Buk Fatey To Mukh Foteyna (বুক ফাটে তো মুখ ফোটে না) is a 2012 Bangladeshi romantic comedy film directed by Bodiul Alam Khokan, starring Shakib Khan, Apu Biswas and Rumana Khan. The film was released on Eid al-Adha of 27 October 2012. The film is remake of 2010 Telugu-language film Brindavanam.

==Plot==
Riman (Shakib Khan) is the only child of industrialist Mirza Saeed (Kazi Hayat). Riman is loved by his college girlfriend Sohana (Rumana Khan) but Riman considers Sohana just a girlfriend. Sohana and Tulip (Apu-Biswas) are two girlfriends but they are actually cousins yet none of them knows that. However, later on, they find out that they are cousins.

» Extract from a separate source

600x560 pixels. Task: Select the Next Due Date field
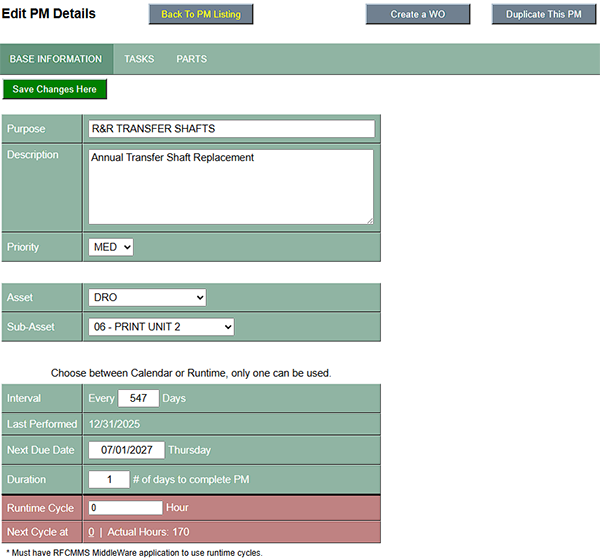point(126,450)
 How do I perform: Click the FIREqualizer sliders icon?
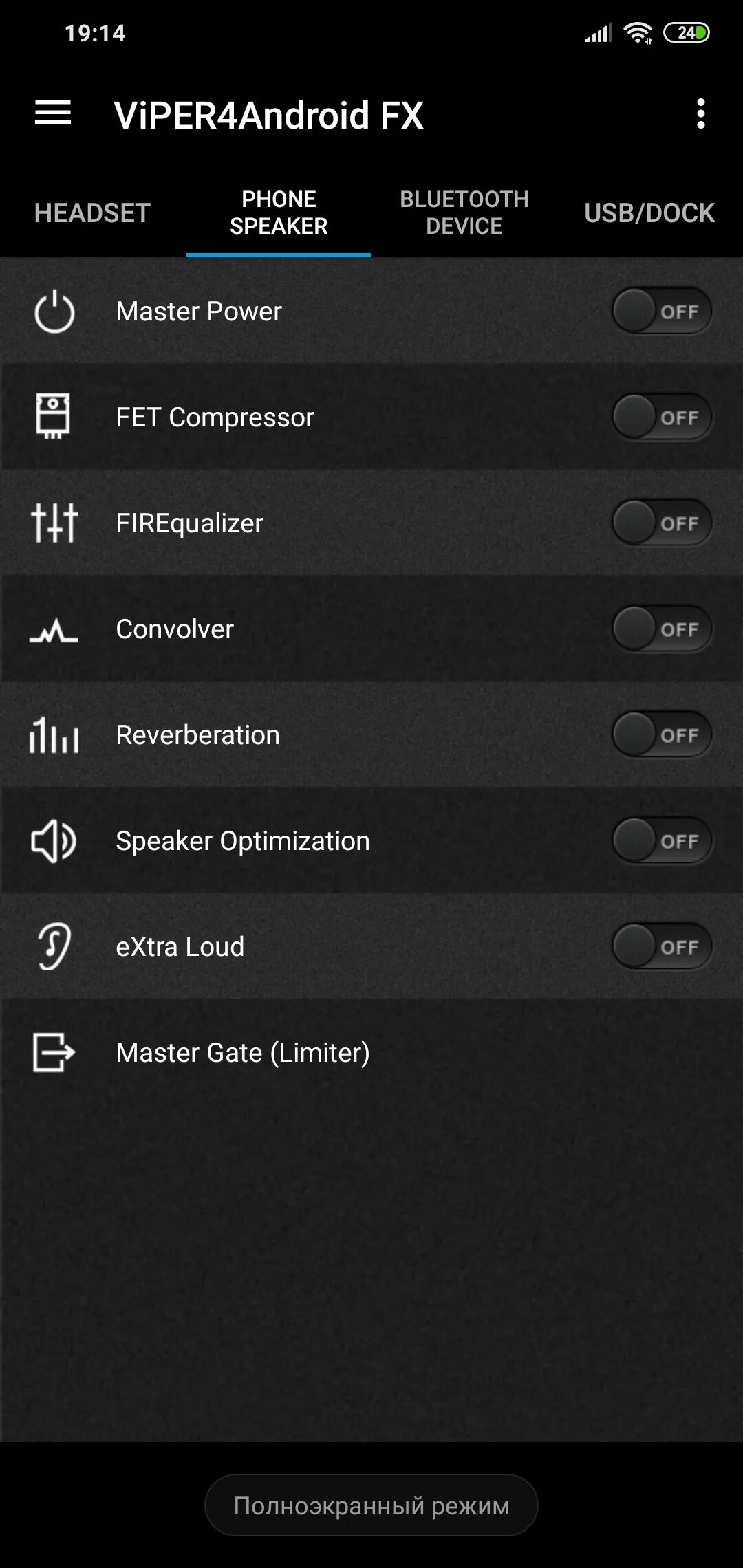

Tulip's father's name is Sharif Chowdhury (Sohail Rana) and Sohana's father's name is Farid Chowdhtogether.al). Amjad Khan (Sadek Bachchu), the aunt of Tulip (Apu-Biswas) wants to own Sharif Chowdhury's property by making Tulip his daughter-in-law. So Amjad Khan conspired to create enmity between Sharif and Farid Chowdhury and separated the two brothers. Amjad Khan's son "Badrul" (Misha Sawdagor) is a goon and a mastan. Badrul wants to marry Tulip. When Tulip's marriage is discussed, Tulip consults her grandfather and brings Riman home to play the role of lover to prevent the marriage. She reveals that she loves Riman. But Riman when comes to act and they truly fall in love. Sohana is deeply hurt by this so she sacrifices her love for Tulip's happiness.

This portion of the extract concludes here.